| WHAT IS ASKED |
Copy out every line of the records below without changing anything.

| EXTRACTED INFORMATION |
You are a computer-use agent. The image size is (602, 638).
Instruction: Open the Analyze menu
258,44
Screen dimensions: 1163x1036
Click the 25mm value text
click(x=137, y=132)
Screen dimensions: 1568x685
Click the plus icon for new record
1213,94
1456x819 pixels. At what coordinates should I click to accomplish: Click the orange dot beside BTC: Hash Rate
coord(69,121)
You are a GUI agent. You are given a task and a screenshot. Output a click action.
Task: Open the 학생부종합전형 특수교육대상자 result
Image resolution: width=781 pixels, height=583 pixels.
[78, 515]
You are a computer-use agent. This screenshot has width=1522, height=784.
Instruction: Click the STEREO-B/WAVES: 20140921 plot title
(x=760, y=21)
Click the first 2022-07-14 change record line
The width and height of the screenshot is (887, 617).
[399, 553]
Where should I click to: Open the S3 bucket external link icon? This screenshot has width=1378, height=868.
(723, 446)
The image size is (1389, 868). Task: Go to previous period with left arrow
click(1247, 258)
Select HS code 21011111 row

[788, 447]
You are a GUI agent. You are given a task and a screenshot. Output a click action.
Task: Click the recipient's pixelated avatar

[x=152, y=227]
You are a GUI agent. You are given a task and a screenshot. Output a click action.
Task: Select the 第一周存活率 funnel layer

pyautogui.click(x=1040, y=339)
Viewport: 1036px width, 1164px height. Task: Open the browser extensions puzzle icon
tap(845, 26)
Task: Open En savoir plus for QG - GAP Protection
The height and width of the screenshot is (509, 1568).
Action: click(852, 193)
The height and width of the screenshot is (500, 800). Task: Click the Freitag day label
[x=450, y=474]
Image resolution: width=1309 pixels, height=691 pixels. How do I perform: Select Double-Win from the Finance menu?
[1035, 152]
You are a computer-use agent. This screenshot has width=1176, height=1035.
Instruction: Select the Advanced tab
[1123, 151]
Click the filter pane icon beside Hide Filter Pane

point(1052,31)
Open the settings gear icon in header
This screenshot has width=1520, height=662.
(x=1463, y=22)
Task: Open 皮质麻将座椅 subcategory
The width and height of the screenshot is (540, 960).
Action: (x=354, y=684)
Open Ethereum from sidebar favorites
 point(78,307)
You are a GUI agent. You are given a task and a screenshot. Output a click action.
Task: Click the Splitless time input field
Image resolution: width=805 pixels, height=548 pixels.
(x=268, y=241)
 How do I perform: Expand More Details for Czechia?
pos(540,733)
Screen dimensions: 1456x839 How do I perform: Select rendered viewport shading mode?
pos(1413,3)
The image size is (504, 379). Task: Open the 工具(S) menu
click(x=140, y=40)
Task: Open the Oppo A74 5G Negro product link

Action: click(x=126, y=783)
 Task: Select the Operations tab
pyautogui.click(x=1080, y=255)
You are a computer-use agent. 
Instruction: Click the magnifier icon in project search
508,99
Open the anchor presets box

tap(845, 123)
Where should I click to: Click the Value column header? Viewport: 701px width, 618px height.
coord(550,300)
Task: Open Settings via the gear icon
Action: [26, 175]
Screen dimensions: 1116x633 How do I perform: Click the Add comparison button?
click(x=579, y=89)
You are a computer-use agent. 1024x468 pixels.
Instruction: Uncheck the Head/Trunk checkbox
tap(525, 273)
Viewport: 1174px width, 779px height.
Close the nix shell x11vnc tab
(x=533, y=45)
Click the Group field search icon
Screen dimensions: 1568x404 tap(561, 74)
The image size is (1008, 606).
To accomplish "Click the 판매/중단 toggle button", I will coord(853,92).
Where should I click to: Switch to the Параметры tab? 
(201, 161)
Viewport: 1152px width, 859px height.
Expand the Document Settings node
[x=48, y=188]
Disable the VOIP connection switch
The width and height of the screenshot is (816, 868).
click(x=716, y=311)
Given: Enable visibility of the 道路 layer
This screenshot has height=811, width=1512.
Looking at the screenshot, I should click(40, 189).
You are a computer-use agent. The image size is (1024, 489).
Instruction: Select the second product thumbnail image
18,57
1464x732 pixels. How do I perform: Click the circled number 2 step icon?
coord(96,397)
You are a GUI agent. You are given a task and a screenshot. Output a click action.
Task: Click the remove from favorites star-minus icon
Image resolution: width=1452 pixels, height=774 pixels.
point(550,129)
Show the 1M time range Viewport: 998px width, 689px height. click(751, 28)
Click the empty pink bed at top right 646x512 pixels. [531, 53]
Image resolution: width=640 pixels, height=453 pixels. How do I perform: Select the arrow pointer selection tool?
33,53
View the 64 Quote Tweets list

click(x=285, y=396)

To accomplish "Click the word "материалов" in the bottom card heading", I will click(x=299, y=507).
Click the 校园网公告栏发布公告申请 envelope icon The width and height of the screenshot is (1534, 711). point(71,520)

| THE COMPLETED TASK |
You are a computer-use agent. The image size is (602, 638).
Instruction: Open the Analyze menu
258,44
Screen dimensions: 1163x1036
Click the 25mm value text
click(x=137, y=132)
Screen dimensions: 1568x685
Click the plus icon for new record
1213,94
1456x819 pixels. At what coordinates should I click to accomplish: Click the orange dot beside BTC: Hash Rate
coord(69,121)
You are a GUI agent. You are given a task and a screenshot. Output a click action.
Task: Open the 학생부종합전형 특수교육대상자 result
Image resolution: width=781 pixels, height=583 pixels.
[78, 515]
You are a computer-use agent. This screenshot has width=1522, height=784.
Instruction: Click the STEREO-B/WAVES: 20140921 plot title
(x=760, y=21)
Click the first 2022-07-14 change record line
The width and height of the screenshot is (887, 617).
[399, 553]
Where should I click to: Open the S3 bucket external link icon? This screenshot has width=1378, height=868.
(723, 446)
The image size is (1389, 868). Task: Go to previous period with left arrow
click(1247, 258)
Select HS code 21011111 row

[788, 447]
You are a GUI agent. You are given a task and a screenshot. Output a click action.
Task: Click the recipient's pixelated avatar

[x=152, y=227]
You are a GUI agent. You are given a task and a screenshot. Output a click action.
Task: Select the 第一周存活率 funnel layer

pyautogui.click(x=1040, y=339)
Viewport: 1036px width, 1164px height. Task: Open the browser extensions puzzle icon
tap(845, 26)
Task: Open En savoir plus for QG - GAP Protection
The height and width of the screenshot is (509, 1568).
Action: click(852, 193)
The height and width of the screenshot is (500, 800). Task: Click the Freitag day label
[x=450, y=474]
Image resolution: width=1309 pixels, height=691 pixels. How do I perform: Select Double-Win from the Finance menu?
[1035, 152]
You are a computer-use agent. This screenshot has width=1176, height=1035.
Instruction: Select the Advanced tab
[1123, 151]
Click the filter pane icon beside Hide Filter Pane

point(1052,31)
Open the settings gear icon in header
This screenshot has width=1520, height=662.
(x=1463, y=22)
Task: Open 皮质麻将座椅 subcategory
The width and height of the screenshot is (540, 960).
Action: (x=354, y=684)
Open Ethereum from sidebar favorites
 point(78,307)
You are a GUI agent. You are given a task and a screenshot. Output a click action.
Task: Click the Splitless time input field
Image resolution: width=805 pixels, height=548 pixels.
(x=268, y=241)
 How do I perform: Expand More Details for Czechia?
pos(540,733)
Screen dimensions: 1456x839 How do I perform: Select rendered viewport shading mode?
pos(1413,3)
The image size is (504, 379). Task: Open the 工具(S) menu
click(x=140, y=40)
Task: Open the Oppo A74 5G Negro product link

Action: click(x=126, y=783)
 Task: Select the Operations tab
pyautogui.click(x=1080, y=255)
You are a computer-use agent. 
Instruction: Click the magnifier icon in project search
508,99
Open the anchor presets box

tap(845, 123)
Where should I click to: Click the Value column header? Viewport: 701px width, 618px height.
coord(550,300)
Task: Open Settings via the gear icon
Action: [26, 175]
Screen dimensions: 1116x633 How do I perform: Click the Add comparison button?
click(x=579, y=89)
You are a computer-use agent. 1024x468 pixels.
Instruction: Uncheck the Head/Trunk checkbox
tap(525, 273)
Viewport: 1174px width, 779px height.
Close the nix shell x11vnc tab
(x=533, y=45)
Click the Group field search icon
Screen dimensions: 1568x404 tap(561, 74)
The image size is (1008, 606).
To accomplish "Click the 판매/중단 toggle button", I will coord(853,92).
Where should I click to: Switch to the Параметры tab? 
(201, 161)
Viewport: 1152px width, 859px height.
Expand the Document Settings node
[x=48, y=188]
Disable the VOIP connection switch
The width and height of the screenshot is (816, 868).
click(x=716, y=311)
Given: Enable visibility of the 道路 layer
This screenshot has height=811, width=1512.
Looking at the screenshot, I should click(40, 189).
You are a computer-use agent. The image size is (1024, 489).
Instruction: Select the second product thumbnail image
18,57
1464x732 pixels. How do I perform: Click the circled number 2 step icon?
coord(96,397)
You are a GUI agent. You are given a task and a screenshot. Output a click action.
Task: Click the remove from favorites star-minus icon
Image resolution: width=1452 pixels, height=774 pixels.
point(550,129)
Show the 1M time range Viewport: 998px width, 689px height. click(751, 28)
Click the empty pink bed at top right 646x512 pixels. [531, 53]
Image resolution: width=640 pixels, height=453 pixels. How do I perform: Select the arrow pointer selection tool?
33,53
View the 64 Quote Tweets list

click(x=285, y=396)

To accomplish "Click the word "материалов" in the bottom card heading", I will click(x=299, y=507).
Click the 校园网公告栏发布公告申请 envelope icon The width and height of the screenshot is (1534, 711). point(71,520)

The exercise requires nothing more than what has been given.